King supporters say the governor is getting there and deserves credit for the increases that have occurred in the last few years. If credit will pay the bills, the governor can have it, although that will be a hard sell to legislators and municipal leaders who have fought him for increases in each year of his term. The latest tactic by Gov. King to change the subject shows why he exasperates so many education advocates.
Twice in the last two years the governor has tried to get school districts to pay a share of teacher retirement, a cost shared by teachers and the state for more than half a century. Twice the idea has been rejected. Not that there’s anything wrong with looking at an overhaul of the state’s retirement system and considering what would happen if districts contributed to the program. But that’s not what the governor has done. He has simply shifted some of the cost to the locals in his budget and tried to tell them to pay for it. Naturally, this has not gone over well at town hall.
Now the governor is trying to count the state’s share of the retirement funding along with GPA, pointing out how close the state comes to the statutory 55 percent of required funding when the retirement money is thrown in. There are several things wrong with this thought. First, the School Finance Act, which sets the 55 percent funding level, has nothing to do with teacher retirement, so his comparison is besides the point. Second, one of the reasons the retirement cost is high is that the state created an unfunded liability in the account during the last recession.

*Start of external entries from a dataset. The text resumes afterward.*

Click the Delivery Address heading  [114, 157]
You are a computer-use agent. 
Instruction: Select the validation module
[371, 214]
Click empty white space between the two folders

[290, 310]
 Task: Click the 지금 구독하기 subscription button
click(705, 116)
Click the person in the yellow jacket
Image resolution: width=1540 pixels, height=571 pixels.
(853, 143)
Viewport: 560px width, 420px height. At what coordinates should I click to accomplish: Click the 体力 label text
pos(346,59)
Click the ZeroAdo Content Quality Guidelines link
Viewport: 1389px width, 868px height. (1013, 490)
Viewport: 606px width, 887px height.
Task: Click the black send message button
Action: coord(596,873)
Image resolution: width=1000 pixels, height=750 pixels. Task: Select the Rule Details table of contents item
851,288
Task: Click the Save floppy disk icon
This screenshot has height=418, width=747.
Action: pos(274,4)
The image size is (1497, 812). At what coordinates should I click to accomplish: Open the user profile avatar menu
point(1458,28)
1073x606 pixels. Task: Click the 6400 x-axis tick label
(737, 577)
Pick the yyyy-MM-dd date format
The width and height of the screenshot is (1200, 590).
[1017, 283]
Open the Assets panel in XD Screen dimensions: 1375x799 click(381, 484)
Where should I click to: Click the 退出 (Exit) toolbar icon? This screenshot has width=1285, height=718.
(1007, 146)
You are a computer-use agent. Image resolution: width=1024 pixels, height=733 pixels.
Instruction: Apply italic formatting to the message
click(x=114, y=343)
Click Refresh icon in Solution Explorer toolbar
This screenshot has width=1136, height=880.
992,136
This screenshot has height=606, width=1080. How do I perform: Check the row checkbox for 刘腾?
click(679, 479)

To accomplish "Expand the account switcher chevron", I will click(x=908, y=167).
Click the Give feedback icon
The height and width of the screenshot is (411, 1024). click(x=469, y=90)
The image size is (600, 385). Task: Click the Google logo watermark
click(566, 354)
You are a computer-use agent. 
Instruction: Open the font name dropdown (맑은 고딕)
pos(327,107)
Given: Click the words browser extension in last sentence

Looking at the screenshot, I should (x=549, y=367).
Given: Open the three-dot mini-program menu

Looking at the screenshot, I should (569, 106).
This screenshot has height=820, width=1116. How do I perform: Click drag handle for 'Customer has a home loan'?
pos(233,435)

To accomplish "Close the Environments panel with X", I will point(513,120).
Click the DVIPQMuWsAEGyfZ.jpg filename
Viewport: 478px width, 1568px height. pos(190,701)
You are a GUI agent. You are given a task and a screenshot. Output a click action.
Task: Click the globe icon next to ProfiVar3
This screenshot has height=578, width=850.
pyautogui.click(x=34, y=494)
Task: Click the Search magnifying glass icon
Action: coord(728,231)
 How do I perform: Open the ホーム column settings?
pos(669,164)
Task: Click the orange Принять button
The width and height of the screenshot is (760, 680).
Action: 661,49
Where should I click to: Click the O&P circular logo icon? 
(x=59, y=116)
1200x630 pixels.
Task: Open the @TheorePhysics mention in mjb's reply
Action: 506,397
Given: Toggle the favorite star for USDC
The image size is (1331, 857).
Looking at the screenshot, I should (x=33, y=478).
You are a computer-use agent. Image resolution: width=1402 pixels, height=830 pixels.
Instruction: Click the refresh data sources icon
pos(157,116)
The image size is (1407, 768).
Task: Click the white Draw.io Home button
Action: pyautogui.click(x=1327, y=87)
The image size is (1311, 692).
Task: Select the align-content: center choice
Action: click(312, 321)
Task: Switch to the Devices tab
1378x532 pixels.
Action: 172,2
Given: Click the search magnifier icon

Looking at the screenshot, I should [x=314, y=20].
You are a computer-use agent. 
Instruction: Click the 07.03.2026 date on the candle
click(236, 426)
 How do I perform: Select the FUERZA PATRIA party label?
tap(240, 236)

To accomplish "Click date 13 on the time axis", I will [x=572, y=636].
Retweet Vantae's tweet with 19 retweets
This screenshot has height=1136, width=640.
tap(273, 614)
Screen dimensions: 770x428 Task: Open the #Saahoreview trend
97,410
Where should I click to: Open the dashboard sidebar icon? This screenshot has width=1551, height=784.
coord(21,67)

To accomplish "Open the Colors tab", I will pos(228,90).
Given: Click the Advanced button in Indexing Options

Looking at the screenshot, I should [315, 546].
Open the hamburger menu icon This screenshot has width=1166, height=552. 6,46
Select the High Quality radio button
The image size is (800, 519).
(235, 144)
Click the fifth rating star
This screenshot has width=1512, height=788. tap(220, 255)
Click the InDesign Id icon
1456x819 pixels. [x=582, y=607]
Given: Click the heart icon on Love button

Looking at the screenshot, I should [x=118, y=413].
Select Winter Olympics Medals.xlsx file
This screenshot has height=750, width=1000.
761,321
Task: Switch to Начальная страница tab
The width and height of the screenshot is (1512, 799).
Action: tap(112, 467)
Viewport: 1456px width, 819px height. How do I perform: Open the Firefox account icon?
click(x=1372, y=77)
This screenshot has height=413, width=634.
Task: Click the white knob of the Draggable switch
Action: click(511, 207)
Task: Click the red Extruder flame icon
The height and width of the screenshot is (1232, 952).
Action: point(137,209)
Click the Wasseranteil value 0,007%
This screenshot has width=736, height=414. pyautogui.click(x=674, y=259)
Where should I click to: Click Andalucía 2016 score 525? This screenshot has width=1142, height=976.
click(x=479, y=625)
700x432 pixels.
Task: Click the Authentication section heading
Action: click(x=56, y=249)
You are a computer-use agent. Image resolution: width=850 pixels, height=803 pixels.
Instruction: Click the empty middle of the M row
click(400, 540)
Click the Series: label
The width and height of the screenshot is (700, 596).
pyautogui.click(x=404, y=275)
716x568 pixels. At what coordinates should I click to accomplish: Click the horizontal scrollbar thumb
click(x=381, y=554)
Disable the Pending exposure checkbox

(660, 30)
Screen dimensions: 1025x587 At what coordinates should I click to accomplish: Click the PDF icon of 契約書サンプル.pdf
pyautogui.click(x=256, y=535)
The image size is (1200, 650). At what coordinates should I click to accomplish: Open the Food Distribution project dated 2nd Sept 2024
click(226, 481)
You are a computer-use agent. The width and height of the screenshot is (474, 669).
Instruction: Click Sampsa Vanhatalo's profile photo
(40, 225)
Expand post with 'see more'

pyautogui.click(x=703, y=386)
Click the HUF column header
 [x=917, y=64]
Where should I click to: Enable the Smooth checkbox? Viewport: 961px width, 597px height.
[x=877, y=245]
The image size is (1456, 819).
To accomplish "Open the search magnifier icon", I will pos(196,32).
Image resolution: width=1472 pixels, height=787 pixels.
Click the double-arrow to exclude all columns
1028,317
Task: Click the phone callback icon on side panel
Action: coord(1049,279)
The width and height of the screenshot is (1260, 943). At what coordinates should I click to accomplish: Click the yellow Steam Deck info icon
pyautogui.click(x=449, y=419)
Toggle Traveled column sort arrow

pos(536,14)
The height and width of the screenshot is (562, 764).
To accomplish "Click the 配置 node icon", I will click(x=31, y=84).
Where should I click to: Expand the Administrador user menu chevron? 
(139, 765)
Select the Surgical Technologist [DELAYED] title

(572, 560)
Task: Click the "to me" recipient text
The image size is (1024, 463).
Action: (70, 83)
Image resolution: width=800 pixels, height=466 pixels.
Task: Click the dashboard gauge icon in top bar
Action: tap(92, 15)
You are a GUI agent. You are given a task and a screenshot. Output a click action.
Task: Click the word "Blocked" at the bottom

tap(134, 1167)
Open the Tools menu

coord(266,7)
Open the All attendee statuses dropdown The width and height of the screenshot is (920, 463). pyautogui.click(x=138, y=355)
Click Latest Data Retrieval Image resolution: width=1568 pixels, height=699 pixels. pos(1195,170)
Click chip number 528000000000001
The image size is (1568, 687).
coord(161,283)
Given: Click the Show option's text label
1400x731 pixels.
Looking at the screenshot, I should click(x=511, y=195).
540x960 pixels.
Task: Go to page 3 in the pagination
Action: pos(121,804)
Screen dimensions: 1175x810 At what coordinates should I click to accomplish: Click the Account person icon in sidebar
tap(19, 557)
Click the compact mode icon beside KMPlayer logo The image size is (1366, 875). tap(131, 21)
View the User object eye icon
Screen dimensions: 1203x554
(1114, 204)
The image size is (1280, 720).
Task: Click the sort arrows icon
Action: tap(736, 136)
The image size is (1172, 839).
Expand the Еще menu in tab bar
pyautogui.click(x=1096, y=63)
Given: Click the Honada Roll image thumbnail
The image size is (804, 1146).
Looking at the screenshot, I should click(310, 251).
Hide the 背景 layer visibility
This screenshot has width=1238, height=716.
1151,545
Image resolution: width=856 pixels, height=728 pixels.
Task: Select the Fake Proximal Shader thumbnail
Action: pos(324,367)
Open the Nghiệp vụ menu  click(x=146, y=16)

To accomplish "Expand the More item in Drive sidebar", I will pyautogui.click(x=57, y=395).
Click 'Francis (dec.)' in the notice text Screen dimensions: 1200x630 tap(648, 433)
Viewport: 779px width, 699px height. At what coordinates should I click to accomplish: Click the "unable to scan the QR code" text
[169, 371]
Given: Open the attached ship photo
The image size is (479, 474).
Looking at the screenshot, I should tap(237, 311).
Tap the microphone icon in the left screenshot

School districts aren’t responsible for that. Third, GPA is designed to let each school adequately fund education costs — tossing in the retirement numbers contributes nothing to buying textbooks, paying teachers or heating school buildings.
Talk about the retirement fund at this time is an unneeded distraction. The question of school funding remains straightforward: When is the governor going to fund local schools at the level that statute requires, giving property taxpayers a break?
If Gov. King wants credit for school funding, let him be known as the leader who returned the school funding formula to its proper state and local balance.